* **EXERCISE PROMPT**: Find the lines in the entries that follow where the word "computer" occurs, and state how many there are, with no other words.

* **PROVIDED DATA**:

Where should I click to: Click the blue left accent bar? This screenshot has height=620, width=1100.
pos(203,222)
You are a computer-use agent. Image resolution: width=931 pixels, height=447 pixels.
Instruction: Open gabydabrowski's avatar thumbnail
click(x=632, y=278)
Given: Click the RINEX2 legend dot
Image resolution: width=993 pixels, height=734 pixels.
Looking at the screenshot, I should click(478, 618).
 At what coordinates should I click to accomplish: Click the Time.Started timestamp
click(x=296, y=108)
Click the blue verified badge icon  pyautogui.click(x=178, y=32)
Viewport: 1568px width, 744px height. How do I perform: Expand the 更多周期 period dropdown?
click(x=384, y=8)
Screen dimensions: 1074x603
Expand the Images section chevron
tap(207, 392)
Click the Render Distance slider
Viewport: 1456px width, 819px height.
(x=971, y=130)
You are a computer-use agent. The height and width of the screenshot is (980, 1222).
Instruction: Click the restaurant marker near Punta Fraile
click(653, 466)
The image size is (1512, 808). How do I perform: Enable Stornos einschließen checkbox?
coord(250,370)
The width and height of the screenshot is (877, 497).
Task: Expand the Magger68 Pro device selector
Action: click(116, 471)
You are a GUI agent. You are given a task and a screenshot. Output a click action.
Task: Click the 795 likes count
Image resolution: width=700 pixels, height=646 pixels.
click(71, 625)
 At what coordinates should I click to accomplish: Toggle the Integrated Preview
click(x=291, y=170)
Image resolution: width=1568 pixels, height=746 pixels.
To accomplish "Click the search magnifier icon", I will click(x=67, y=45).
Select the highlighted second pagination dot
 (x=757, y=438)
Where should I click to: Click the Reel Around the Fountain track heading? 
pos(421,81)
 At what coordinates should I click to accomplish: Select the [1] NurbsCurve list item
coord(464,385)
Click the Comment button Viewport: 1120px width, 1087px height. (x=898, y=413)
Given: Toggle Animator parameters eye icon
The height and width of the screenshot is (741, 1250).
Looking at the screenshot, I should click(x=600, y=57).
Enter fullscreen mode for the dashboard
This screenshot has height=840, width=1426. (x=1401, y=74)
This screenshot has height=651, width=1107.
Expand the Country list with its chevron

* **SOLUTION FOR THIS EXERCISE**: 2